Joao Vale e Azevedo: Energy Crisis Presents Threat to Economy in 2022
As the pandemic ceases and new variants have their mortality rate tackled by vaccination, the United Kingdom starts to see the light at the end of the tunnel. In November, the GDP increased by 0.9%, which could point to good news for the British economy in 2022. The forecast for inflation is also considering peaks up to 5%, as reported by The Guardian.
However, for Joao Vale e Azevedo, chairman of KUNST Global (an equity firm based in London, Geneva, Zurich and Luxembourg), it is still not time to celebrate. As an influential voice in international finance, Azevedo believes the prospects are not as good as they might seem from the news. One of his main concerns lies especially in the case of inflation, which has reached peaks comparable to the events of the 1970s and 1980s.
In addition to that, consumers are asking for bigger demands of goods, something that the markets are not able to provide mostly due to the issues faced by the distribution industry - for example, when it comes to the costs of energy. "The offer is no longer able to meet the market demands and this is not a contingency, it is a physiological fact," adds Azevedo.

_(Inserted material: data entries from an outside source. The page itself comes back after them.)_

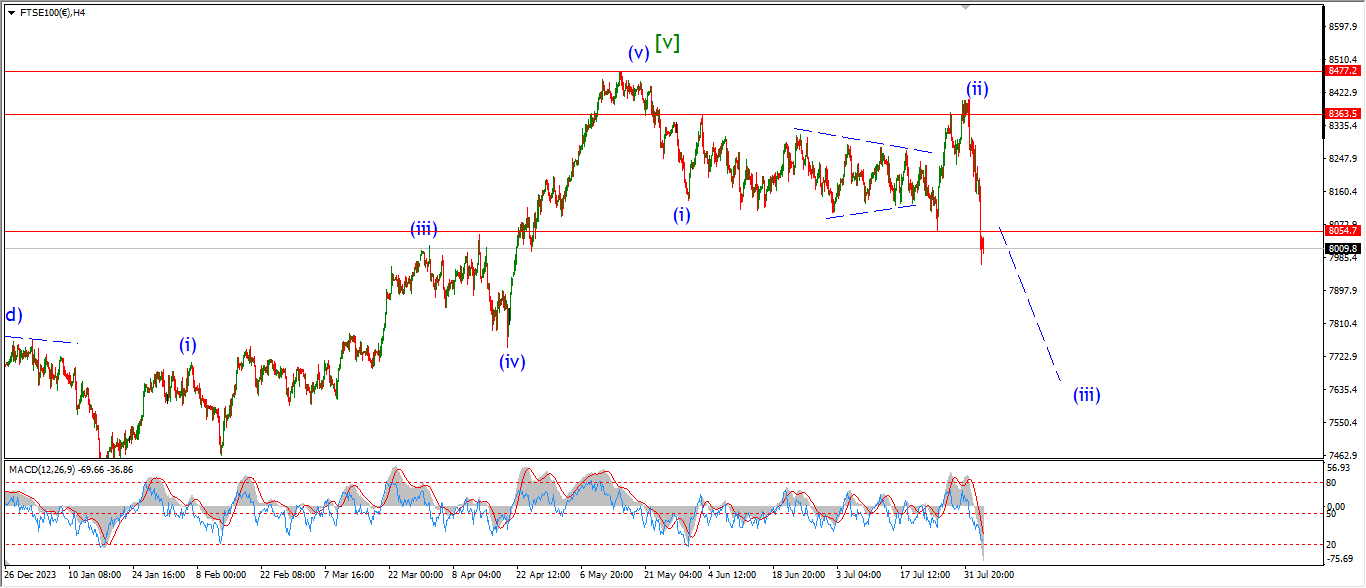Select the d) label at left edge
The image size is (1366, 588).
point(13,315)
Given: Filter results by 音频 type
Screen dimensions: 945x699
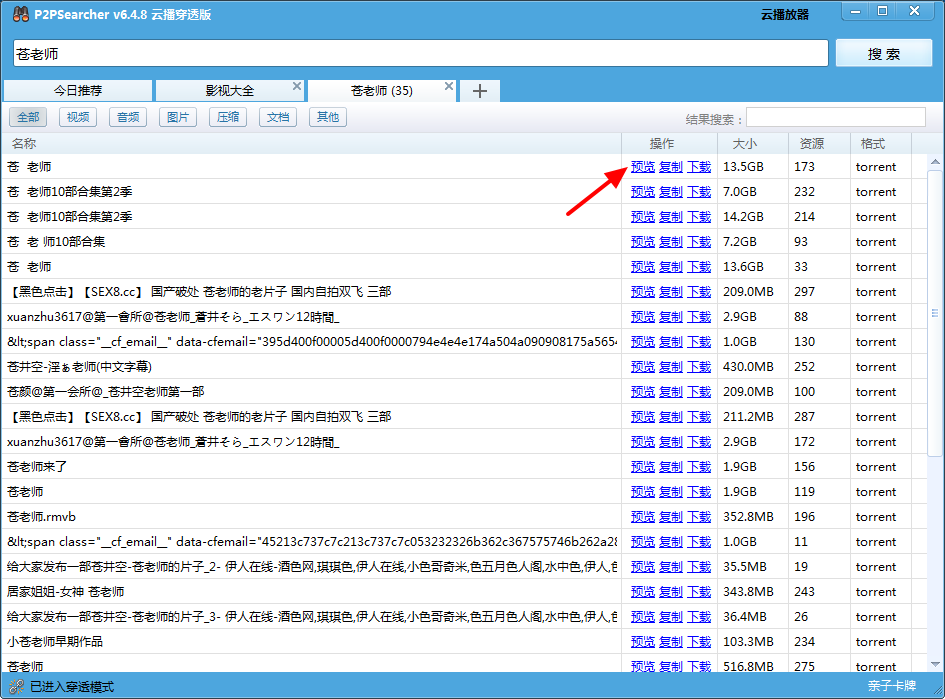Looking at the screenshot, I should click(x=128, y=117).
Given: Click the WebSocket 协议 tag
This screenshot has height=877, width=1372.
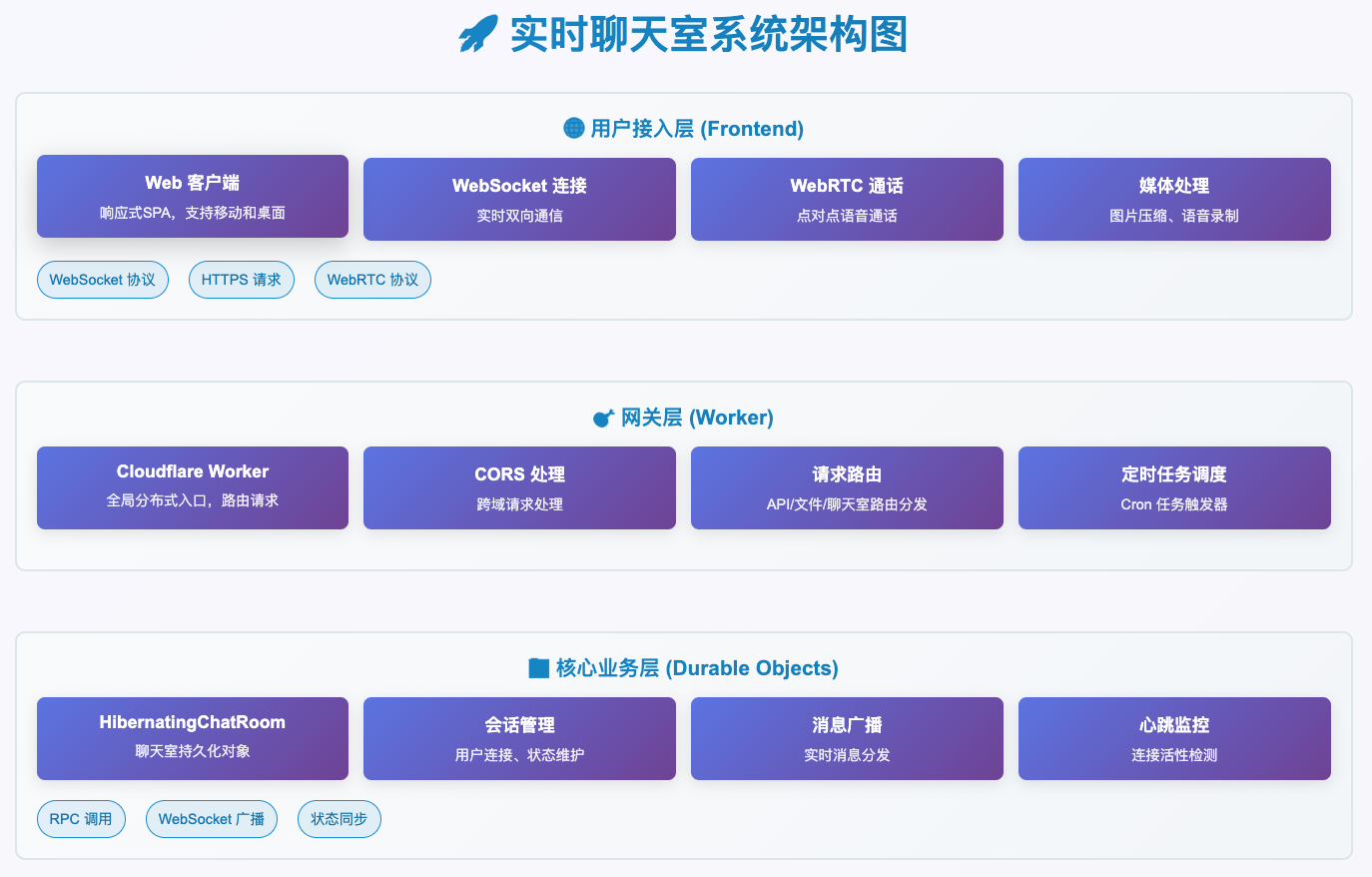Looking at the screenshot, I should click(103, 280).
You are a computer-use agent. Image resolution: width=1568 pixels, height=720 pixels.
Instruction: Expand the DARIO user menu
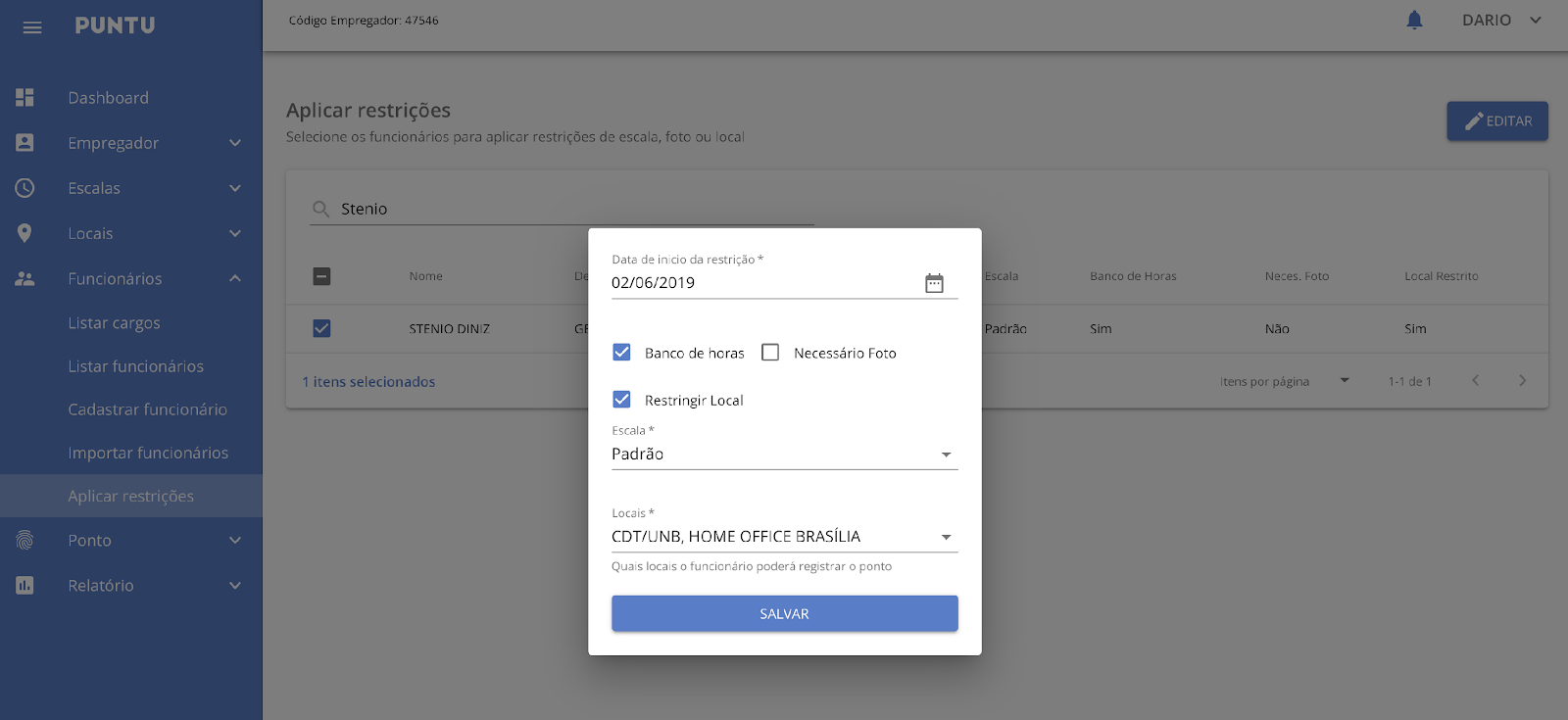click(x=1501, y=21)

Also, as the price of energy skyrocketed for the past months, Azevedo stresses that not only companies are being damaged by it, but families as well. "European governments promise immediate solutions, but these are just band aids with which they hope to heal a much deeper wound," he explains by adding that, one of the very reasons behind this crisis is the fact that governments are lagging behind.
Azevedo argues that politicians often focus too much on a short-term perspective rather than investing on infrastructure for the future. Consequently, the effects are experienced as time goes by. Now, when it comes to electrification, although the method is good for the environment and possibly a sustainable and efficient approach to the energy crisis, the chairman of KUST Global stresses that Western economies still rely a lot on the car and gasoline industries.
In other words, even though changing from coal to gas or from oil to electricity seems to be a good solution especially in terms of environmental impact and scarcity of resources, Azevedo believes we are way behind the agenda when it comes to the implementation of the infrastructure necessary for that. What is more, making this migration would lead to a chain-reaction that goes beyond the ecological.
"We can give all the incentives in the world for the purchase of electric cars and ban petrol and diesel cars, but we must understand how to manage the millions of unemployed that will grow around the world when traditional car factories or oil refineries close," alerts Azevedo, also mentioning the lack of tax revenue that is currently guaranteed by fuels.
But not all hope is lost, especially when collective action is considered. Joao Vale e Azevedo argues that during these past two years of pandemic, people grew more aware of their role as part of a community. In this sense, collectivity could be our way out from the current crises. "The fact that we have had fewer opportunities for interaction has meant that we are now more aware of the value of those interactions, and probably also of human life. We are a stronger community. The challenges that await us are very difficult, but together we are much better prepared to face them," he concludes.